You get the sense from the GOP that in its analysis of the election results the congressional seats lost due to Republican ties to public corruption shouldn't really count. Sort of like losing the game not because you got beat but because the refs made a bad call.
I think most people would view bribery, influence peddling, and sexually predatory congressmen as substantive problems, not mere technicalities. Maybe that's just me.
For its part, the White House would like to portray the corruption issue as a congressional problem. In his press conference, the President said, "People want their Congress -- congressmen to be honest and ethical." (That comment came just after the point in the press conference where he acknowledged deliberately misleading reporters the week before when he said he intended to keep Don Rumsfeld on after the election.)

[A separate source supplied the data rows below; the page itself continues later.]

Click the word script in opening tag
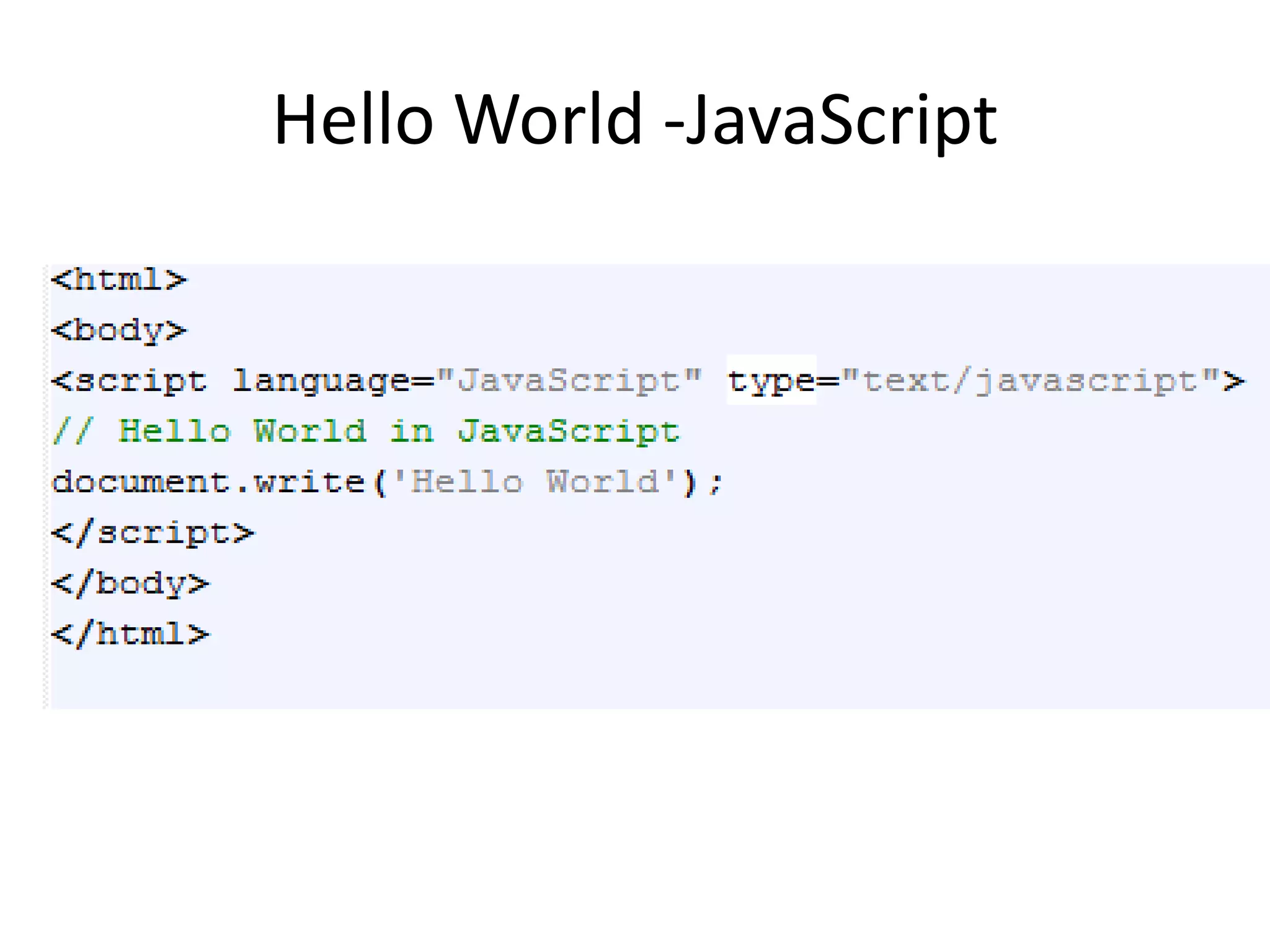click(141, 381)
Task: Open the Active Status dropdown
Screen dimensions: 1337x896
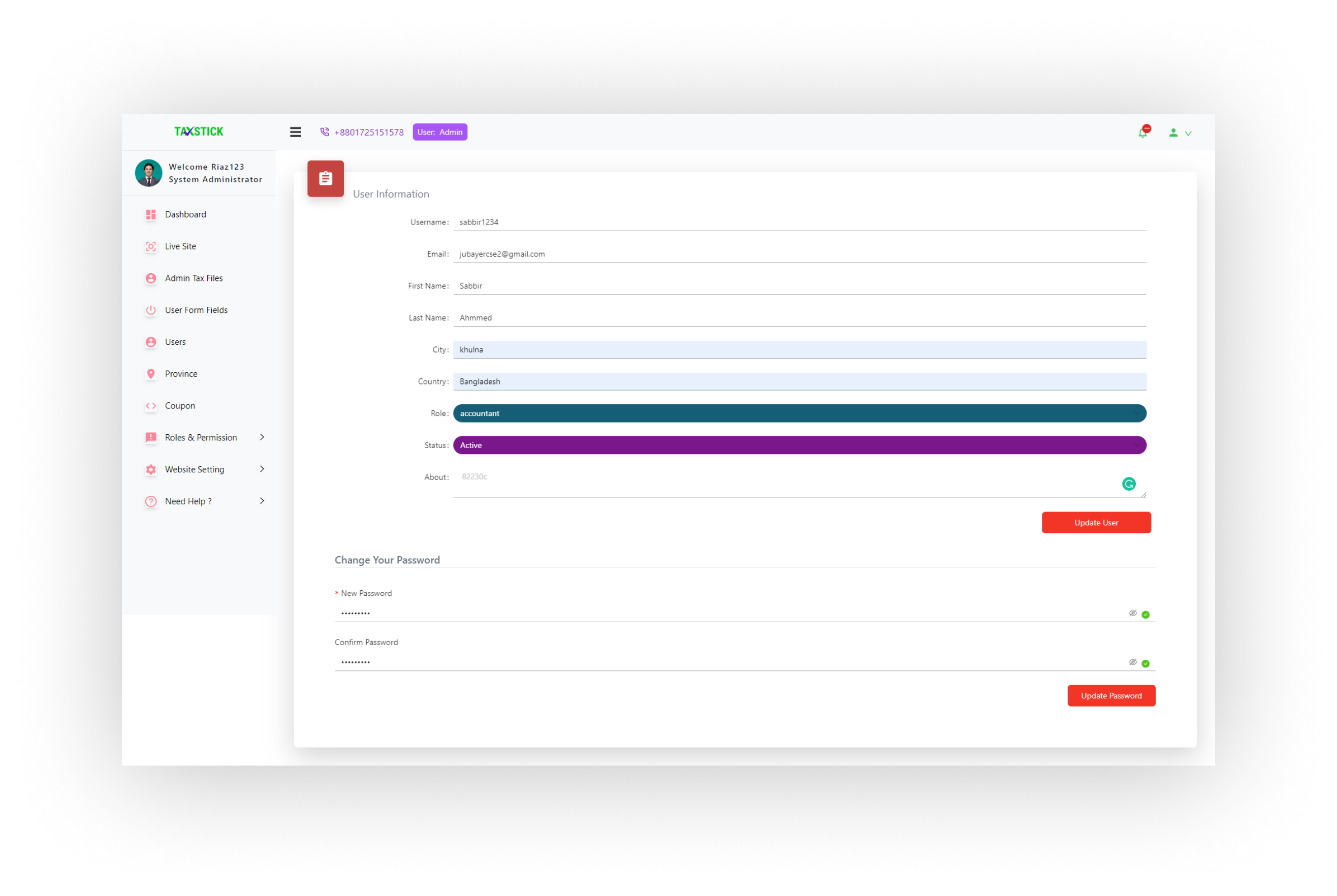Action: coord(800,445)
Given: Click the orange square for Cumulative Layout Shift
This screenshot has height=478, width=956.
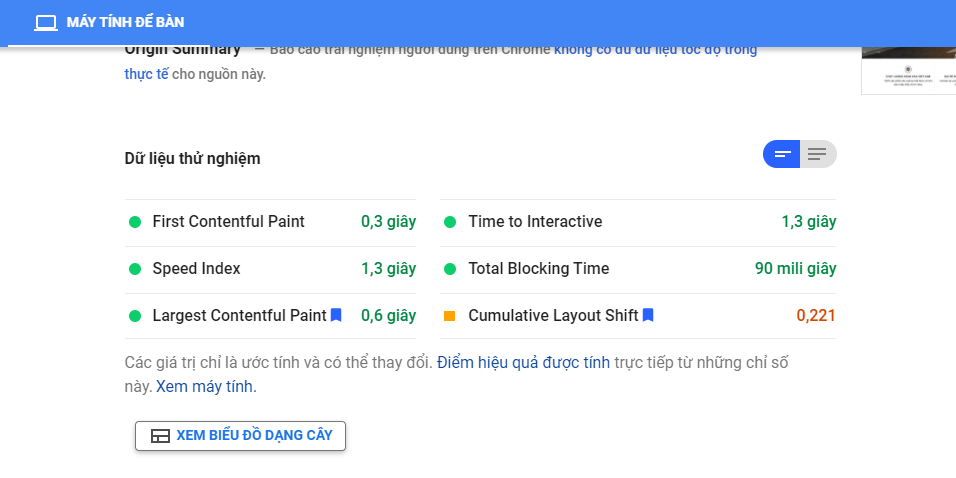Looking at the screenshot, I should 450,316.
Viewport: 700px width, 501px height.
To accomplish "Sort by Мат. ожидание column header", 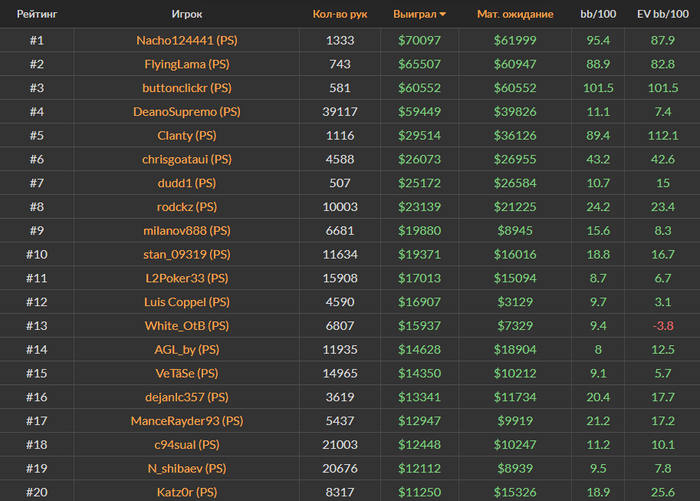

For his part, Karl Rove was surprised by the significance of corruption in the election outcome:
"The profile of corruption in the exit polls was bigger than I'd expected," Rove tells TIME. "Abramoff, lobbying, Foley and Haggard [the disgraced evangelical leader] added to the general distaste that people have for all things Washington, and it just reached critical mass."

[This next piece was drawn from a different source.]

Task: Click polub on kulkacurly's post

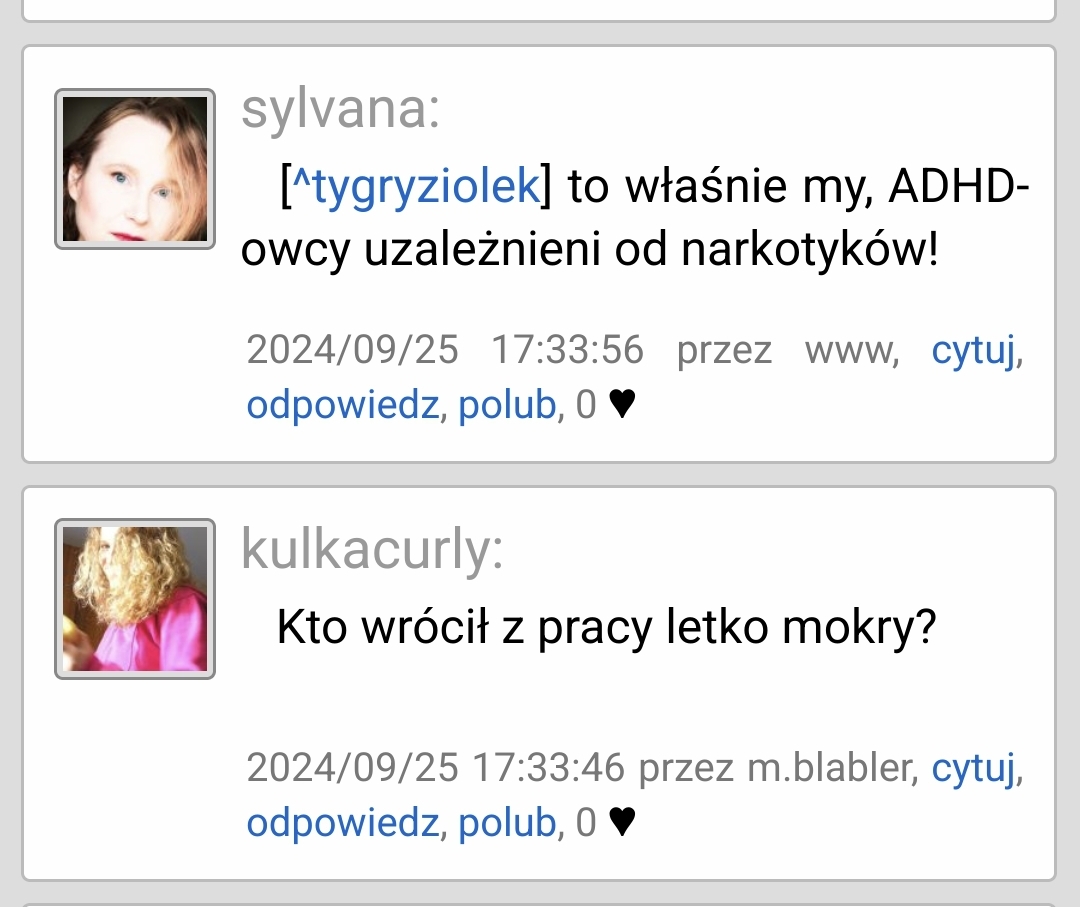Action: (507, 822)
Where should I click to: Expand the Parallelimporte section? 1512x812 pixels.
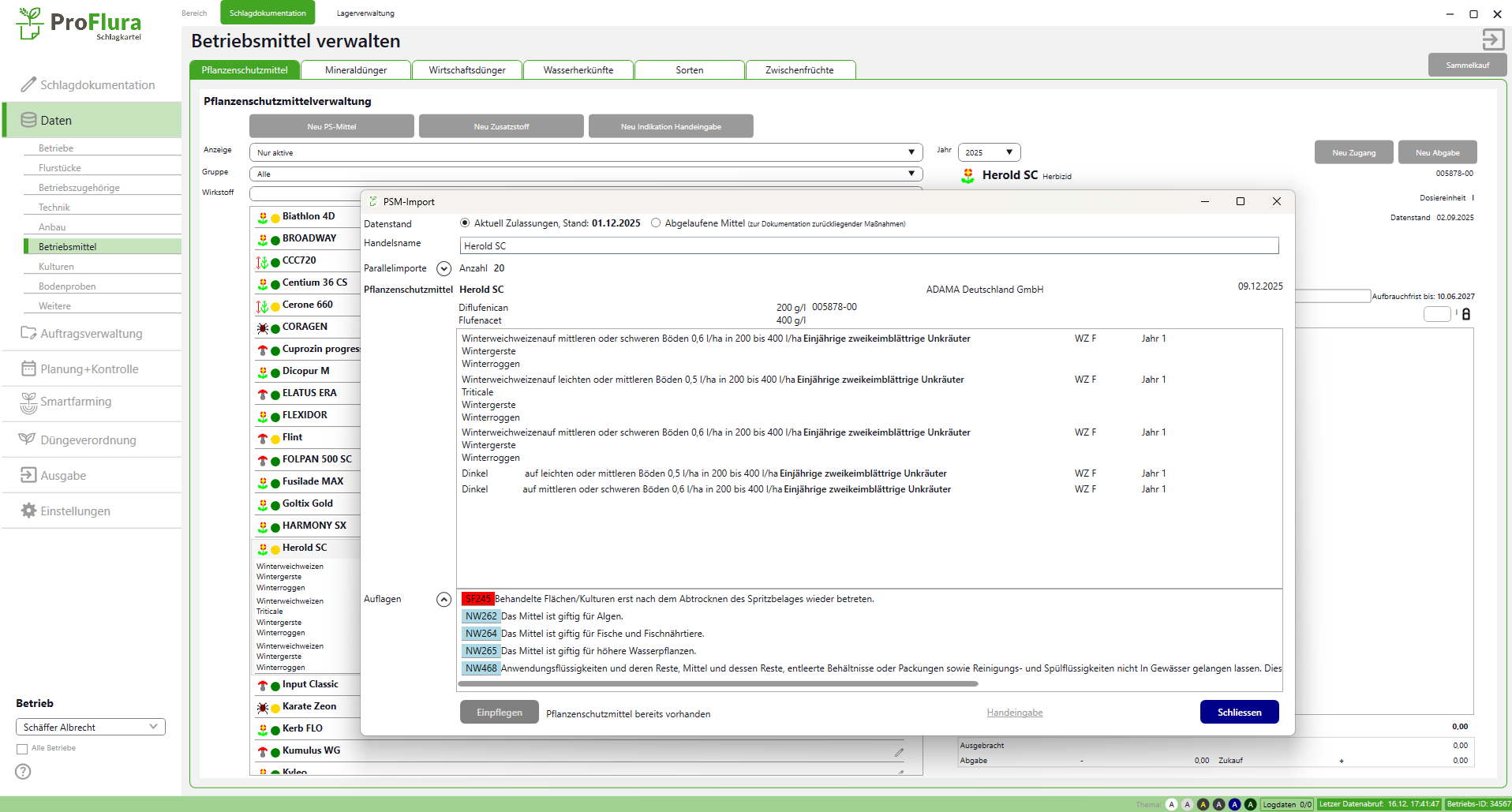(x=444, y=268)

One can forgive Rove his surprise. He was too close to the problem to see it for what it was. Funny how he describes it now like a detached observer of the passing scene, with the perspective of a political scientist. Let's take this apart, starting with Rove's old buddy Jack Abramoff.

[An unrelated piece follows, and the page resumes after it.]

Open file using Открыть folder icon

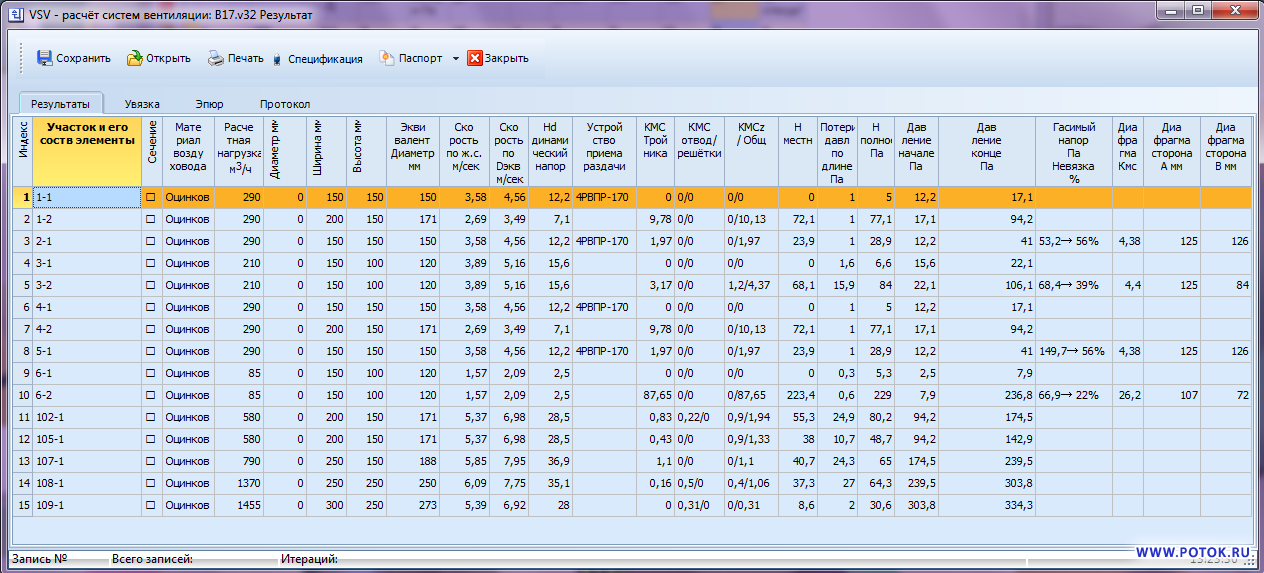click(x=134, y=58)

By one account Rove arranged to meet Abramoff on DC street corners so as to avoid being detected by the White House visitors logs. Rove hired his former personal assistant, Susan Ralston, away from Abramoff, and just a month before the election she was forced to resign her White House position due to her contacts with Abramoff while at the White House. A congressional committee found evidence of 485 contacts between the White House and Abramoff and his lobbying team.
Foley, you may recall, was strong-armed by Rove into running for re-election, with Rove threatening to torpedo Foley's plans to start a lobbying practice after leaving Congress unless he ran again in 2006. (No evidence has emerged that Rove or the White House had any knowledge of Foley's page problem at that time.) Haggard, as is now widely known, was one of Rove's main contacts within the evangelical community, a regular participant in weekly conference calls with the White House political shop headed up by Rove.
And we've just begun to scratch the surface. There's Rove's involvement in the Plame scandal, and the RNC's involvement in the New Hampshire phone-jamming case. I could go on, but I think the point here is clear: Rove was and is the architect of a political machine that was probably corrupt from its inception and is certainly corrupt now.
The corruption manifests itself in everything from bribery (Duke Cunningham and Bob Ney) to influence-peddling (Abramoff) to the broader corruption of traditional conservative principles (budget earmarks and deficit spending).
That's not a lesson Republicans seem to be taking from this election.